# Ban fox hunting.



## alleyyooper (Jul 6, 2007)

Borrowed picture. thought ya'll could use a laugh.










 Al


----------



## nosib (Dec 4, 2008)

..... you double posted this... :lol: oops


----------



## ImpalaSSpeed96 (Aug 25, 2008)

Thats pretty classic!!!


----------



## cd202 (Jan 14, 2009)

awsome still like the groundhog though


----------



## eyesman_01 (Feb 2, 2009)

Doesn't look like any groundhog I ever shot. Prairie dog maybe?


----------



## ImpalaSSpeed96 (Aug 25, 2008)

eyesman_01 said:


> Doesn't look like any groundhog I ever shot. Prairie dog maybe?


LOL, I was thinking the same thing before I read your comment ha ha!!!

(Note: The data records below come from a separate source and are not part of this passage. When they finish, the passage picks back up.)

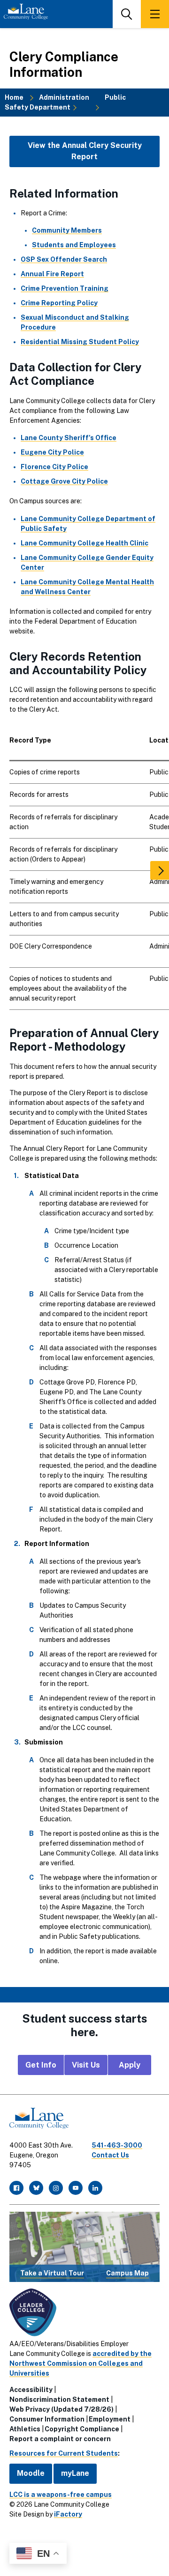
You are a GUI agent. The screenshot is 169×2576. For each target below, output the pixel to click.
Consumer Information (46, 2419)
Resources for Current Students (63, 2453)
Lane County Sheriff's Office (68, 438)
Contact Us (110, 2155)
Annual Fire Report (52, 274)
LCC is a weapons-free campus (60, 2494)
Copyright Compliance (82, 2429)
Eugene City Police (52, 452)
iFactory (68, 2514)
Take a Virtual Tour (52, 2273)
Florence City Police (54, 467)
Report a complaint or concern (60, 2439)
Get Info (40, 2065)
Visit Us (86, 2065)
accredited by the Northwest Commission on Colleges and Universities (80, 2363)
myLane (75, 2473)
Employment (110, 2419)
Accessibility (31, 2389)
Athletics (24, 2429)
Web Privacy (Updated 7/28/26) (61, 2409)
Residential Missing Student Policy (80, 342)
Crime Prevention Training (64, 288)
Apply (129, 2065)
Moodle (31, 2473)
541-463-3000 (117, 2145)
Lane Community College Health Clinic (84, 543)
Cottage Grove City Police (64, 481)
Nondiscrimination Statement (59, 2399)
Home (14, 97)
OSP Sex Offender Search (64, 259)
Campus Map (127, 2273)
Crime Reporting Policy (59, 303)
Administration (64, 97)
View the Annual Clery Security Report (85, 151)
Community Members (67, 230)
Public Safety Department (65, 102)
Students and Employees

I know what he meant. But none the less, absolutely not a groundhog lol :lol:


----------



## coyote_buster (Mar 11, 2007)

that fox is gonna get a black eye with his face that close


----------



## undericeking (Dec 31, 2008)

alleyyooper said:


> Borrowed picture. thought ya'll could use a laugh.
> 
> 
> 
> ...


So if I hear a sound like my old lady opening my checkbook from about 200 yards away I better not investigate and duck???


----------



## cd202 (Jan 14, 2009)

sorry guys my bad, thats what its listed under on google


----------



## DVXDUDE (Apr 3, 2007)

he wont get many rabbits with the bolt open like that!!!


----------



## nosib (Dec 4, 2008)

DVXDUDE said:


> he wont get many rabbits with the bolt open like that!!!


Doesn't matter looks like he is doing a mighty fine job already :wink:


----------



## duckp (Mar 13, 2008)

Is that an old Sako?If so,pretty fancy rig for a vixen.Don't see many shooting that kind of money.


----------



## Varmint_Hunter_007 (Nov 29, 2007)

cd202 said:


> awsome still like the groundhog though


Pretty funny, but I'm not going to be scared until they start shooting back and we drive over an IED going to the prarie dog town.

Besides...its not even loaded! :eyeroll: What a poser!!


----------



## alleyyooper (Jul 6, 2007)

Fox has extra thick eye brows so isn't as close to the scope as it looks.

I also never seen a wood chuck that looked remotely like that.

 Al


----------